Block cipher modes

Today, I would like to propose a simple exercise based on AES-128, and two different block cipher modes: ECB and CBC. The idea is to prove how a secure encryption algorithm encrypts some data based on these block cipher modes. The results will show that even when encrypted, the information might not be protected as well as one would expect.

Hopefully, you will understand that just encrypting is not enough. A good encryption standard has to be implemented in a proper way if you want to achieve a decent protection.

For the sake of this post, I will not cover what block cipher modes are. Nevertheless, you may find a good explanation in the Wikipedia. In order to complete the example, I will use OpenSSL for encrypting the information. The data used in the example will be just a simple plain text.

Materials

Let’s consider the following plain texts:

Text 1:
This is my test text
Encripto256

Text 2:
This is my test test
Encripto256

As you may notice, there is a very small difference between both texts (note the last word at the first line).
Both texts will be saved in separate text files (text1.txt and text2.txt). Let’s encrypt both of them with OpenSSL, using AES-128 ECB and AES-128 CBC.

Block cipher mode: Electronic CodeBook (ECB)

This is the simplest encryption mode.
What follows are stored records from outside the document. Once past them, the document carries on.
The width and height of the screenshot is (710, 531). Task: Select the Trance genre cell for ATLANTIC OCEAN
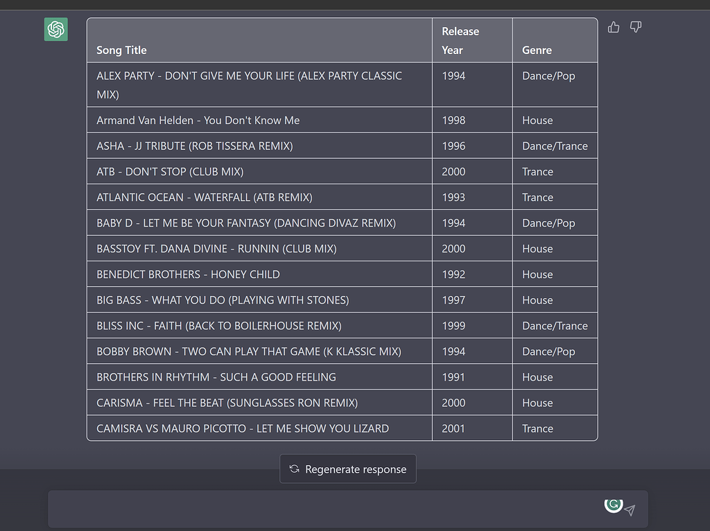pyautogui.click(x=537, y=197)
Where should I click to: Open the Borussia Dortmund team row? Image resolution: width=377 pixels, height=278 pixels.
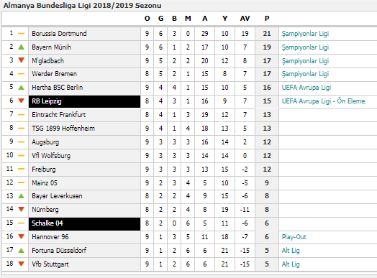coord(189,34)
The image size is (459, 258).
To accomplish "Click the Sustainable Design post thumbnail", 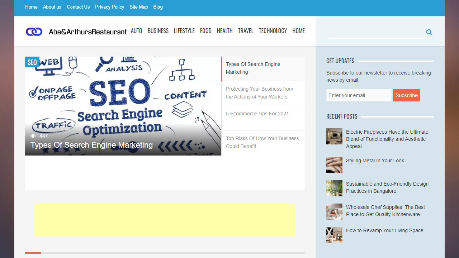I will coord(334,188).
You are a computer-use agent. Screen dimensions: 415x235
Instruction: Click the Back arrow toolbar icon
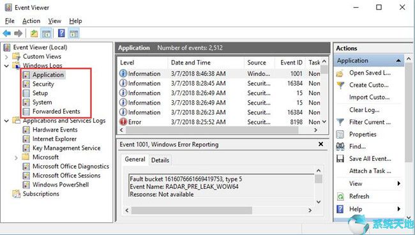click(6, 33)
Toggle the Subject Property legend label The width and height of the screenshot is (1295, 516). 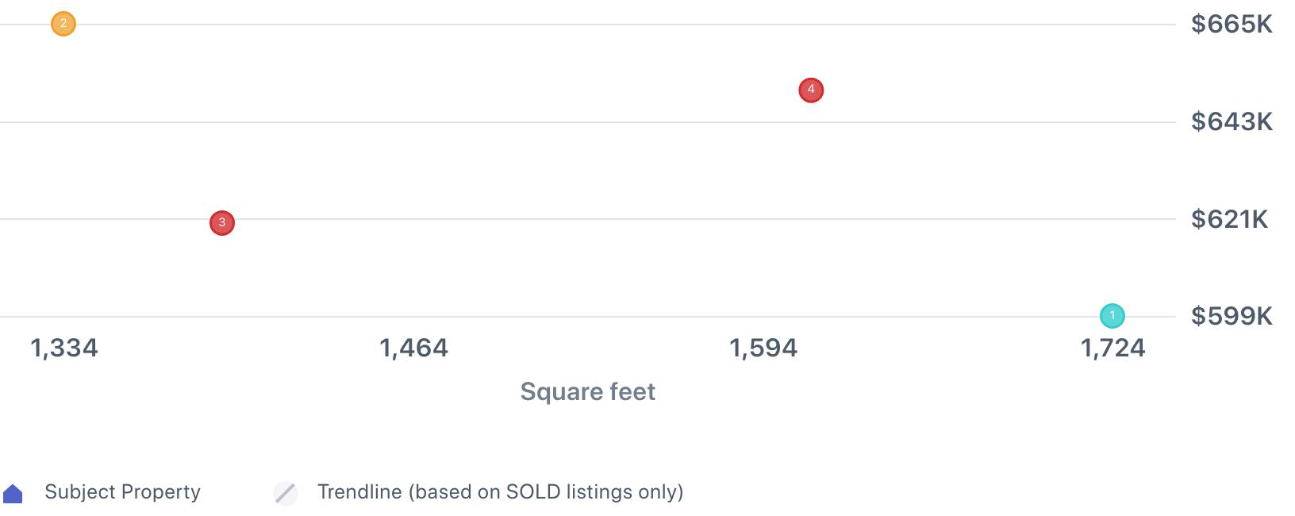122,492
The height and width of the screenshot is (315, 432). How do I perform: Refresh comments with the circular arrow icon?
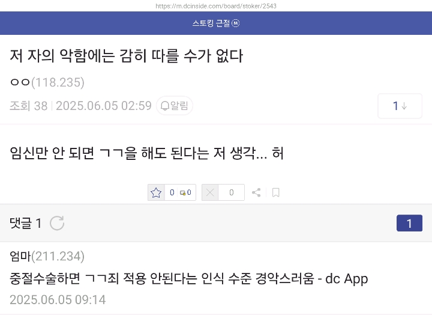point(57,223)
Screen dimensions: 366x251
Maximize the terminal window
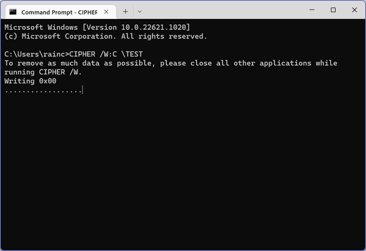333,10
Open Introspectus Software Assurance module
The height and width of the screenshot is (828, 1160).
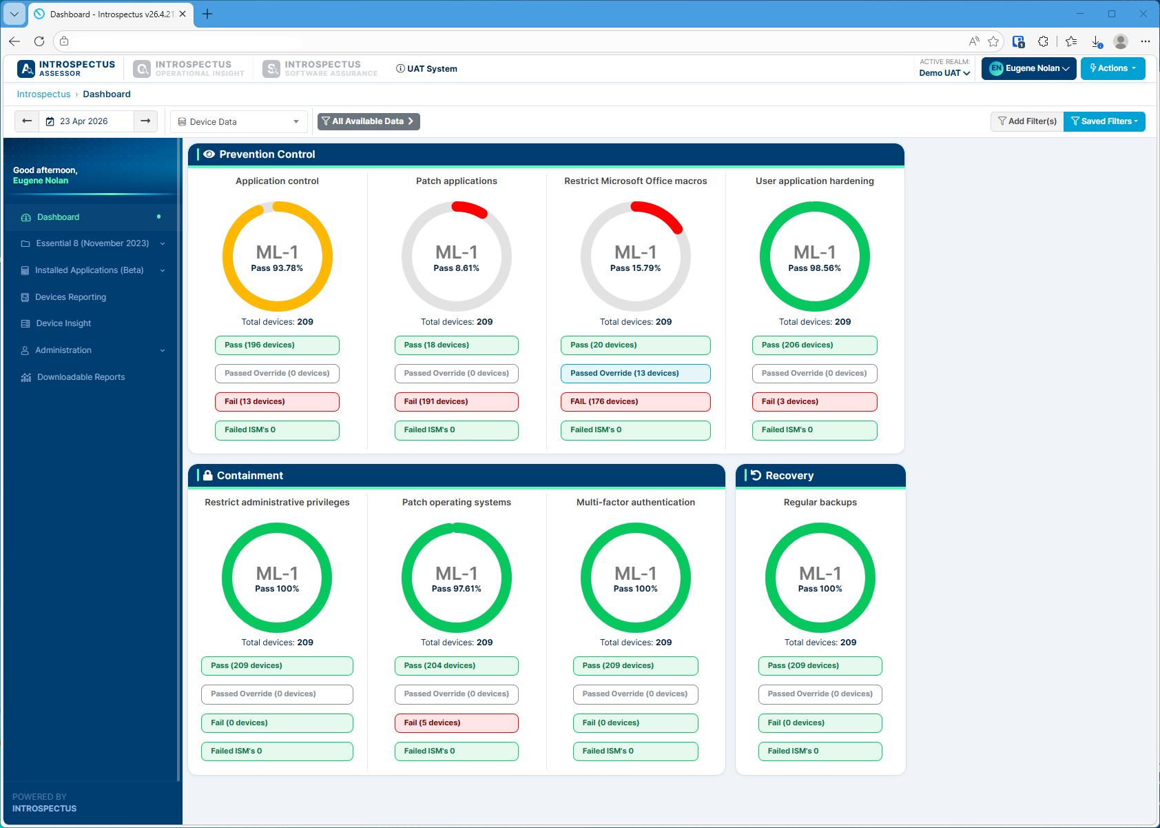tap(320, 69)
In this case, the messages will be divided into blocks which are encrypted separately.
I will encrypt both files with the plain texts. This will create two new files (text1-encrypted.txt and text2-encrypted.txt).

The encryption key for both examples will be 0123456789abcdef.
Afterwards, I will display the file contents in hexadecimal with hexdump to compare the contents.

Encrypting text1.txt and text2.txt with AES-128-ECB

openssl enc -aes-128-ecb -e -in text1.txt -out text1-encrypted.txt -K 0123456789abcdef
openssl enc -aes-128-ecb -e -in text2.txt -out text2-encrypted.txt -K 0123456789abcdef

At this moment, the encrypted contents have been saved in two separate files:

text1-encrypted.txt for the first plain text (text1.txt)
text2-encrypted.txt for the second one (text2.txt)

The results of the encrypted files are shown here:

hexdump text1-encrypted.txt
0000000 dde1 8ace ec61 7dfe f444 3873 cd88 2434
0000010 2776 ae2d f3d1 3897 2074 102c 53ab 5082
0000020 e9a1 e71b f4f3 73d3 5ae3 1fbb 2101 edb4
0000030

hexdump text2-encrypted.txt
0000000 dde1 8ace ec61 7dfe f444 3873 cd88 2434
0000010 9ddf 5932 55c6 a490 c094 6384 62b4 0224
0000020 e9a1 e71b f4f3 73d3 5ae3 1fbb 2101 edb4
0000030

If we look at the encrypted content, it is possible to see that a big part of the information contained in both files was almost the same. Data patterns are not hidden very well when using ECB mode.

Block cipher mode: Cipher-Block Chaining (CBC)

This mode is more complex than the previous one. Now, each message block is dependent on all previous blocks processed up to that point.
CBC will also use an initialization vector which gives randomness and makes each message unique.

Encrypting text1.txt and text2.txt with AES-128-CBC

This case will proceed as before. However, this time I will use AES-128-CBC and an initialization vector will be provided to the OpenSSL command for each case.

openssl enc -aes-128-cbc -e -in text1.txt -out text1-encrypted.txt -K 0123456789abcdef -iv 012345
openssl enc -aes-128-cbc -e -in text2.txt -out text2-encrypted.txt -K 0123456789abcdef -iv 98765

Dumping the contents of each encrypted file will show that no patterns can be found:

hexdump text1-encrypted.txt
0000000 357a 7669 df13 09fd b325 c066 f4cf a696
0000010 9f18 afc4 6a9b 7e3b c3c8 5202 1987 4447
0000020 ff42 1fd3 a427 4d8a 6b46 5258 6740 c666
0000030

hexdump text2-encrypted.txt
0000000 ad5c 7f4f 28c9 6a10 a10d ef55 68d9 e24a
0000010 258e 2013 b1c8 bc98 cdfd fe38 c8a4 b689
0000020 58a5 c519 451e 306d 3df7 a2d7 fbd0 5426

Illustrating the example

To give an illustration of how these block cipher modes encrypt information, the Wikipedia article, which I referred previously, has a picture in its original, ECB and CBC encrypted formats.

Block cipher modes - Wikipedia

Source: Wikipedia

As you may notice, the ECB mode still reveals quite much about the information, even though it is encrypted.

Would you like to try this example with pictures as well? If you want to display the encrypted contents, remember to prepare an unencrypted header (bmp for example) in a separate file. Afterwards, concatenate it with the encrypted file content. This will allow you to see the picture after the encryption.